5 is a partially enlarged sectional view of another plug grinding surface of FIG.

FIG. 6 is a partial perspective view of FIG.

FIG. 7 is a chart showing experimental results of surface grinding of the present invention and conventional electrolytic polishing.

FIG. 8 is a cross-sectional view illustrating a drawing method according to another embodiment of the present invention.

FIG. 9 is a cross-sectional view illustrating a drawing method according to another embodiment of the present invention.

FIG. 10 is a cross-sectional view illustrating a drawing process of various ducts according to the embodiment of this invention.

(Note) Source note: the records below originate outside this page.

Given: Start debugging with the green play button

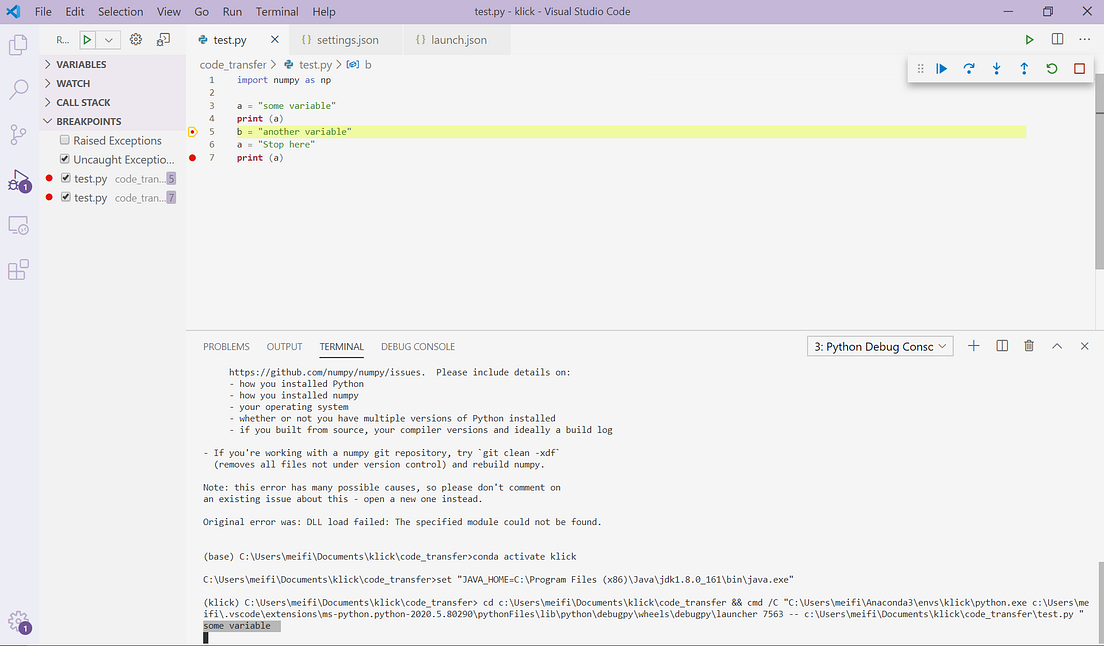Looking at the screenshot, I should pyautogui.click(x=1029, y=39).
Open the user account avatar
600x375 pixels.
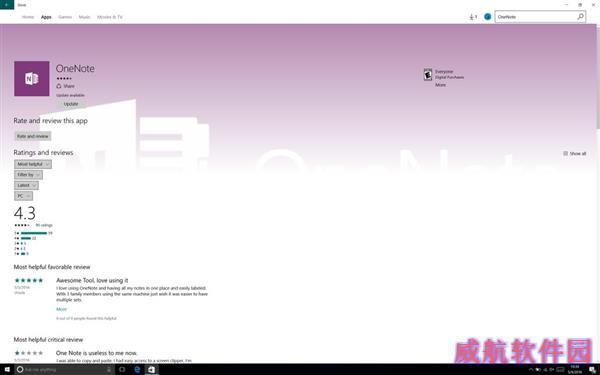tap(488, 17)
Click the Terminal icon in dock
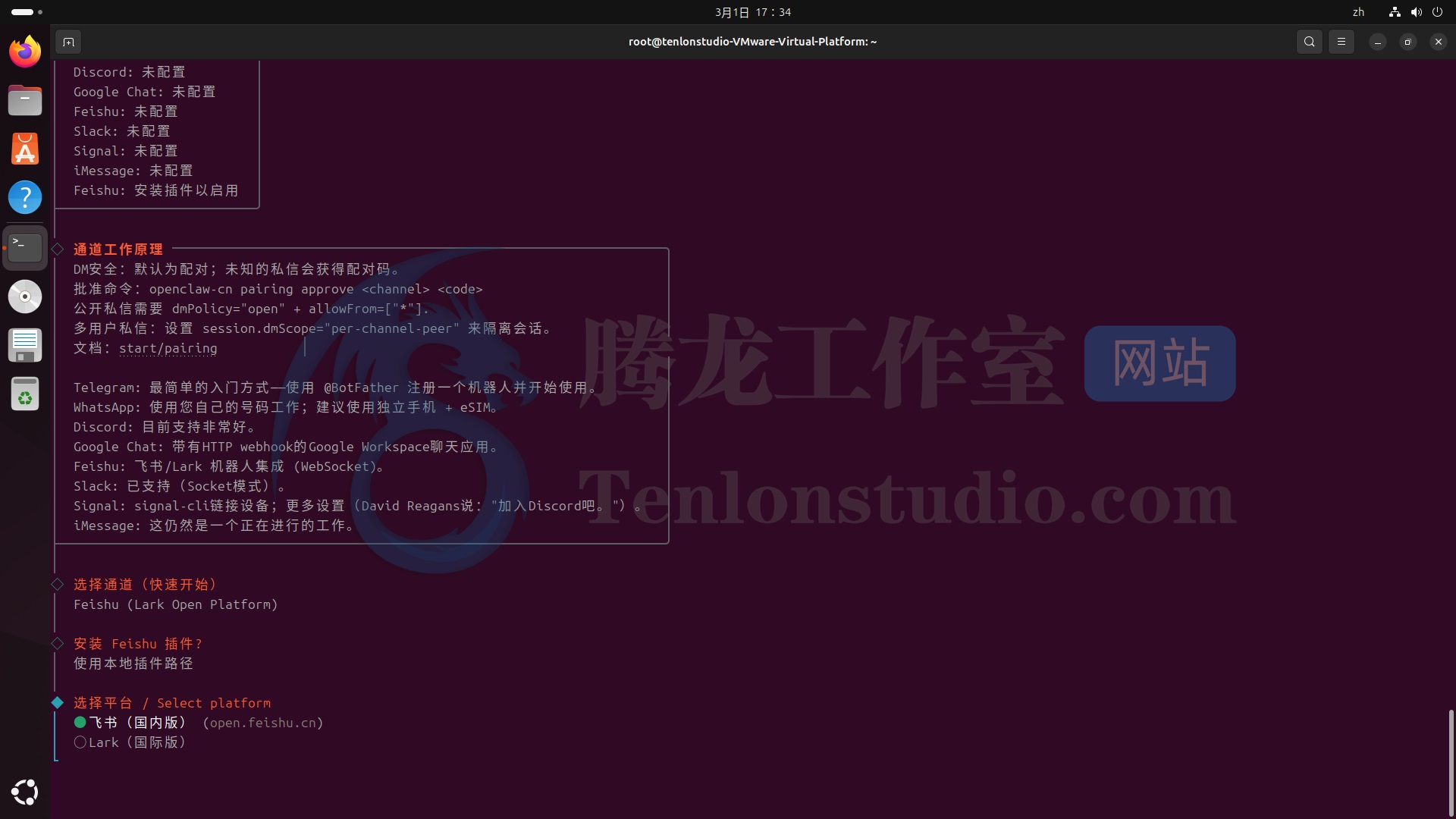 click(25, 247)
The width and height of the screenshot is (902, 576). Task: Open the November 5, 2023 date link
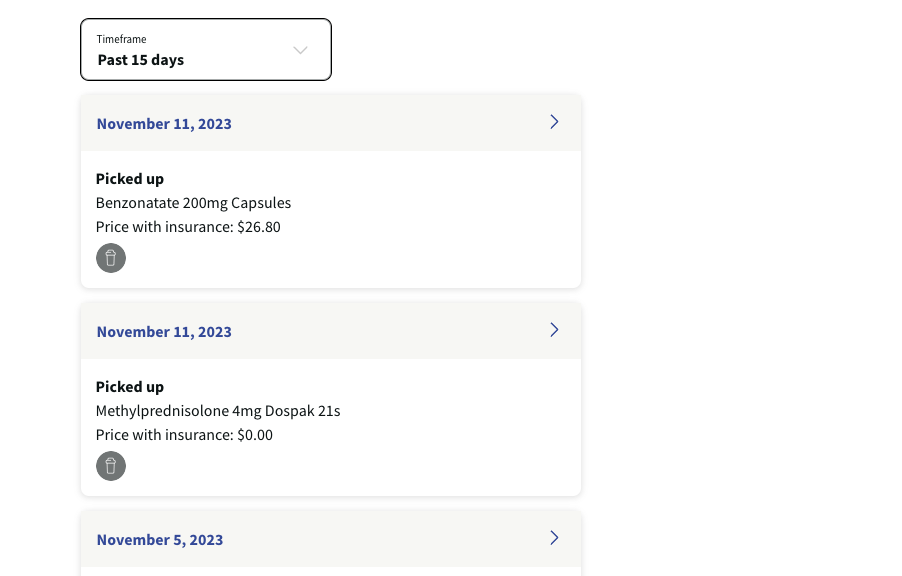tap(160, 540)
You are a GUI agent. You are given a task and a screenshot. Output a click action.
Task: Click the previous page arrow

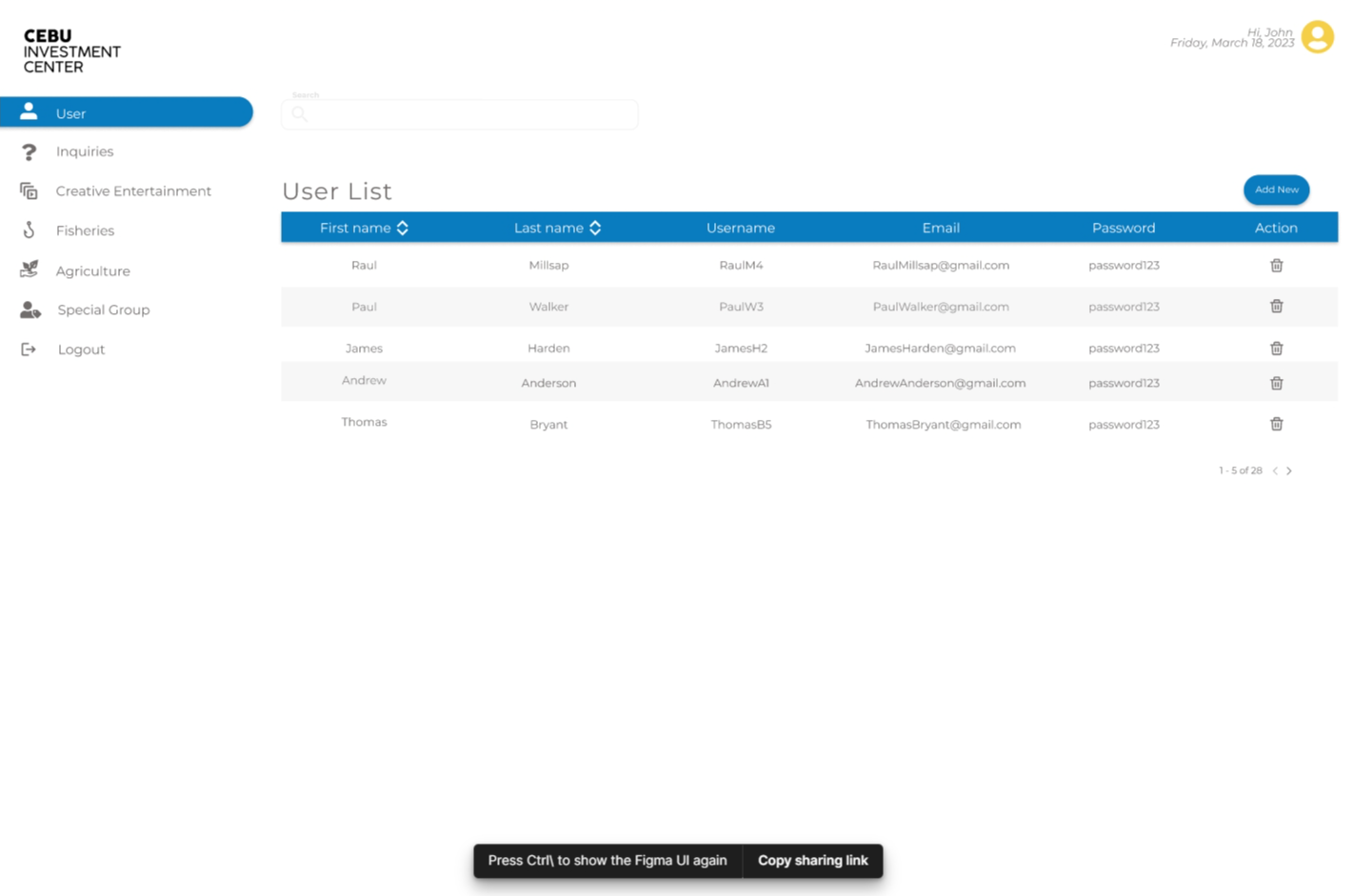coord(1274,470)
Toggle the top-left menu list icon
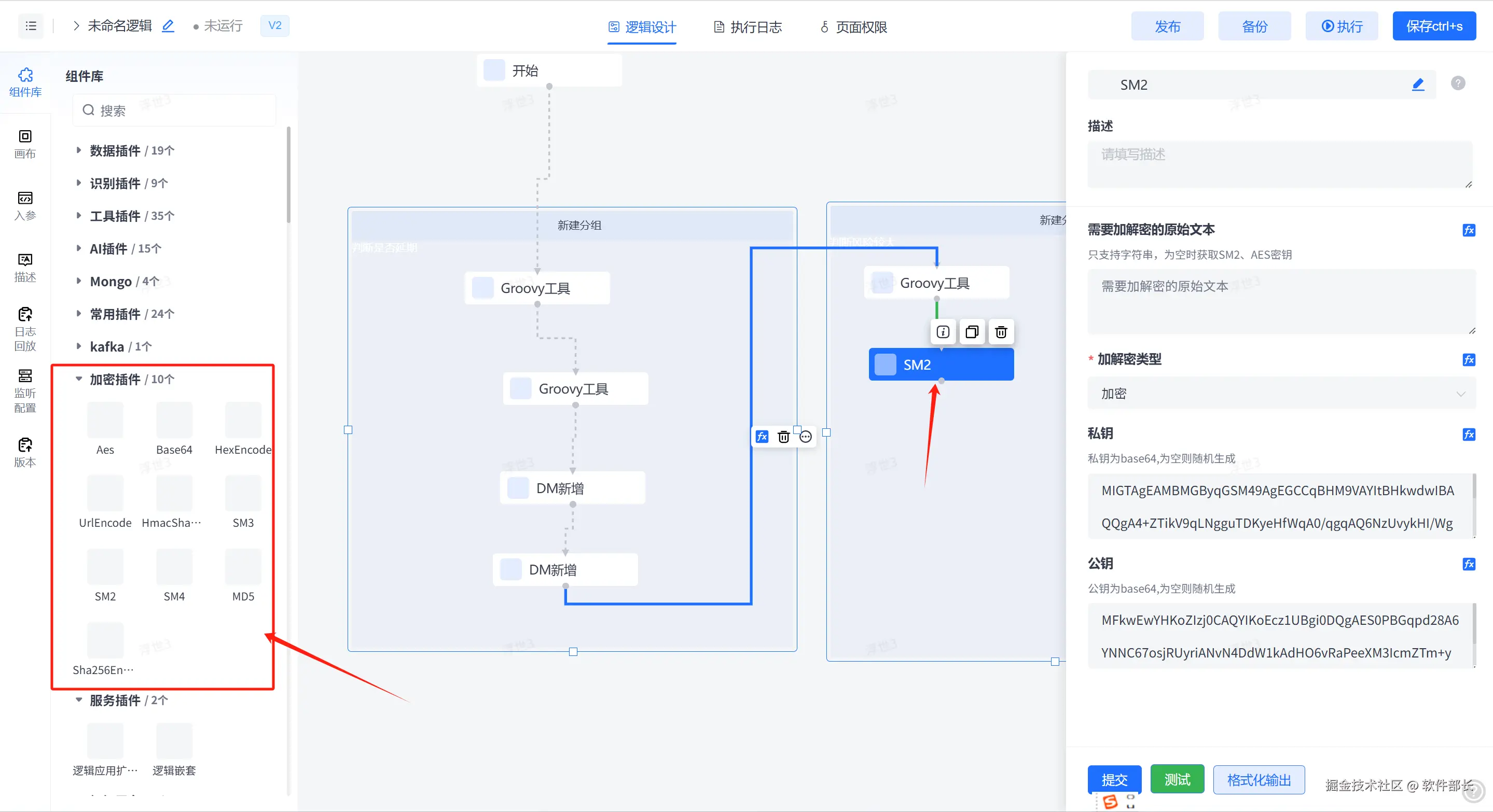 click(31, 26)
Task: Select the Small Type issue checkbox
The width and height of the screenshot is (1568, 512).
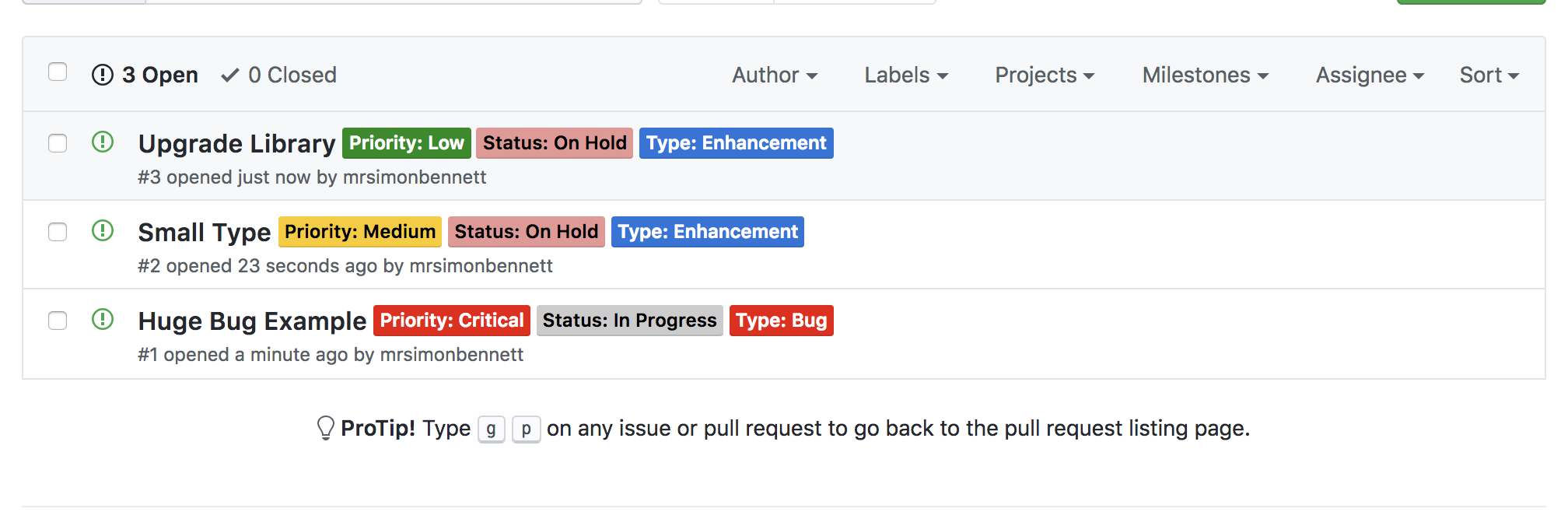Action: (x=58, y=233)
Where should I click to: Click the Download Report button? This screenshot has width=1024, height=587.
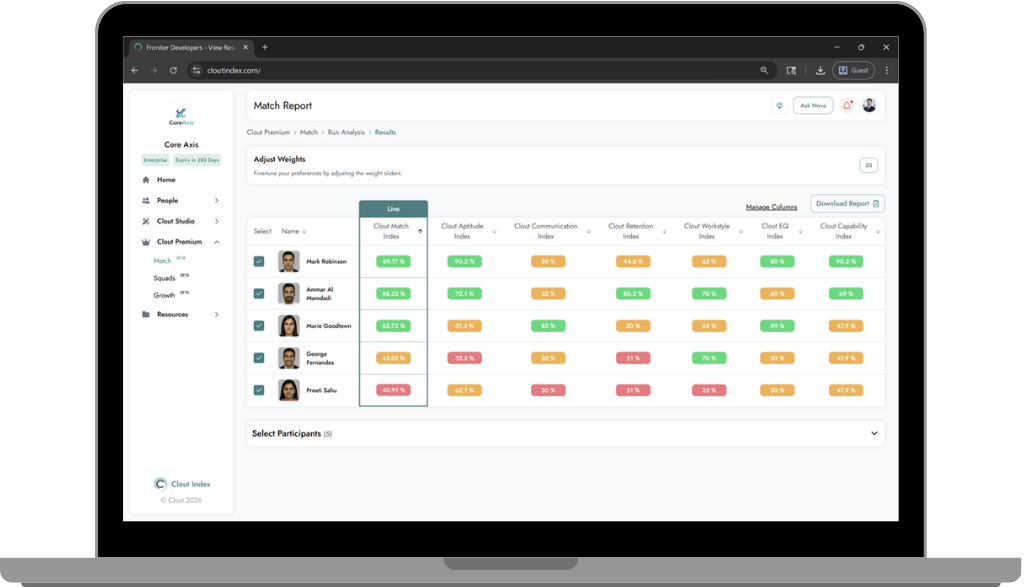click(847, 203)
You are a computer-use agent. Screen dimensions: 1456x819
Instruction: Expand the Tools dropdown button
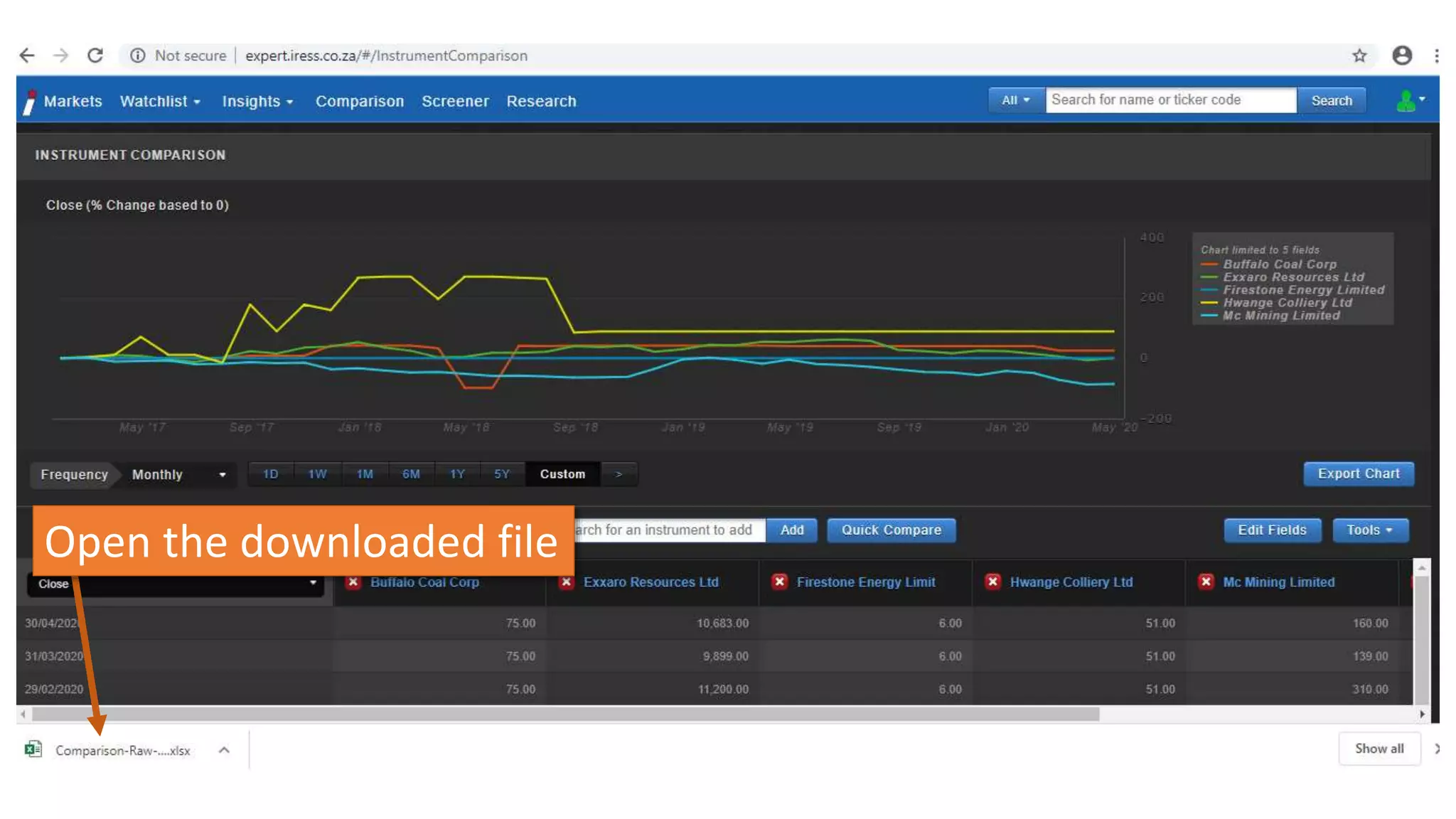point(1369,530)
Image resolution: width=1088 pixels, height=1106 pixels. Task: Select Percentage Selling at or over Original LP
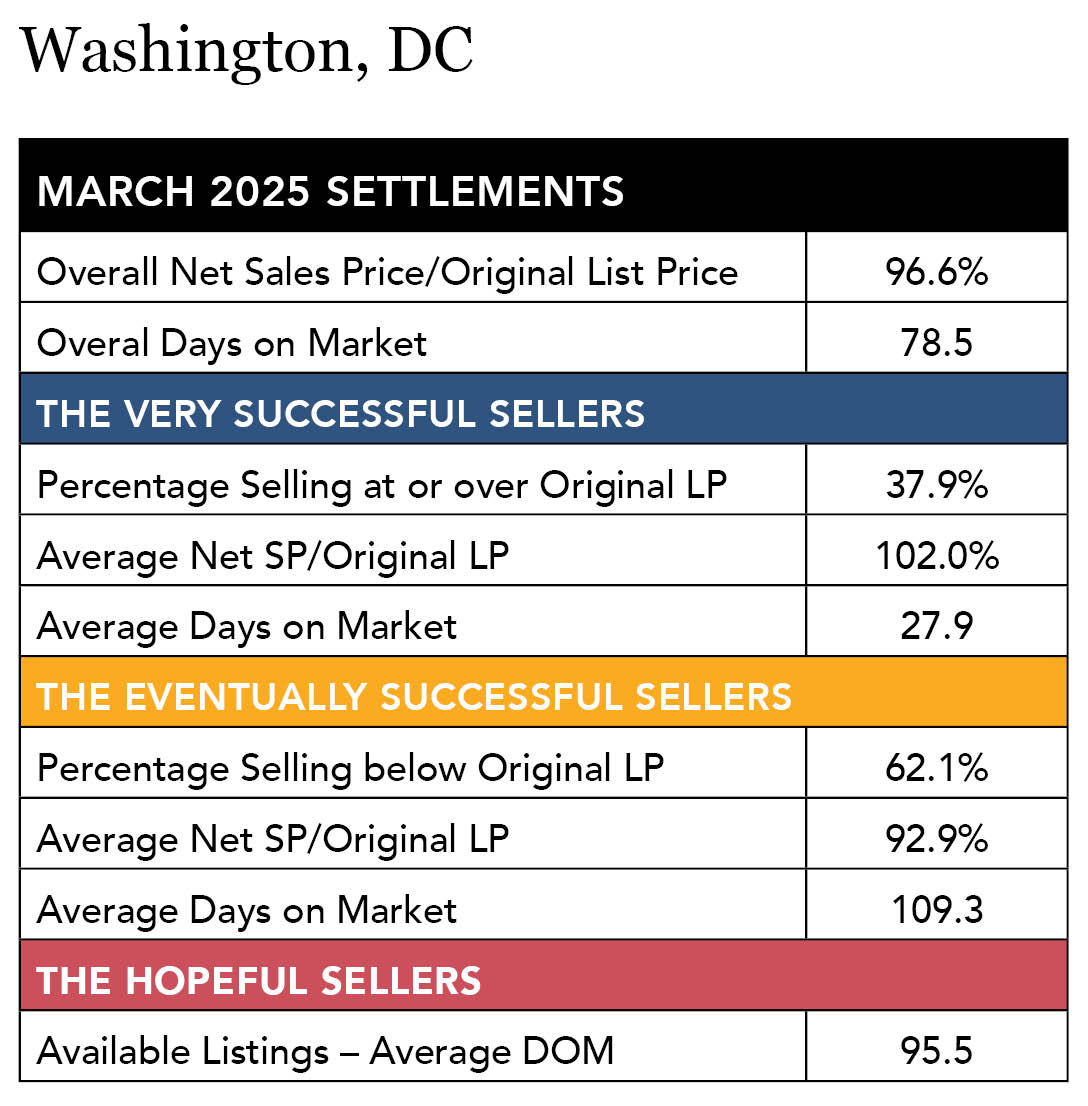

FIG. 11 is a perspective view showing a configuration of a vacuum duct according to an embodiment of the present invention.

[Explanation of symbols]

 DESCRIPTION OF SYMBOLS 1 Plug 2 Grinding surface 3 Die 4 Drawing material 4-1 Drawing material before drawing 4-2 Drawing material after drawing 5 Plug support device 6 Pulling device 7 Grinding layer 8 Diamond particle 9 Rasp surface 10 Flange 11 Gas introduction path

 ─────────────────────────────────────────────────── ─── Continuation of the front page (72) Inventor Mamoru Katane 3-1-1, Saiwaicho, Hitachi-shi, Ibaraki Hitachi Ltd. Hitachi factory (72) Inventor Hiroaki Sakuraba, 3-chome, Saiwaicho, Hitachi-shi, Ibaraki 1st-1 Hitachi Ltd. Hitachi factory (72) Inventor Shiro Matsuzaki 3-1-1 1-1 Saiwaicho, Hitachi City, Ibaraki Hitachi Ltd. Hitachi factory

Claims (8)

[Claims] 1. A duct drawing method for manufacturing a duct by drawing a drawn material using a die and a plug, wherein the inner surface of the duct is ground simultaneously with the drawing of the drawn material. Processing method. 2. The duct drawing method according to claim 1, wherein a gas is supplied when the drawing material is drawn and the inner surface of the duct is ground. 3. The duct drawing method according to claim 2, wherein the gas is an inert gas. 4. A duct drawing apparatus provided with a die having a tapered hole in a tool and a plug inserted into the tapered hole of the die, wherein grinding means is provided on an outer peripheral surface of the plug. Equipment for drawing ducts. 5. The duct drawing apparatus according to claim 4, further comprising means for supplying gas to the plug. 6. The duct drawing apparatus according to claim 4, further comprising means for supplying an inert gas to the plug. 7. A vacuum duct, characterized in that flanges are provided at both ends of the duct manufactured by the duct drawing apparatus according to any one of claims 4 to 6. 8. A beam duct for a charged particle accelerator, wherein the vacuum duct according to claim 7 is used.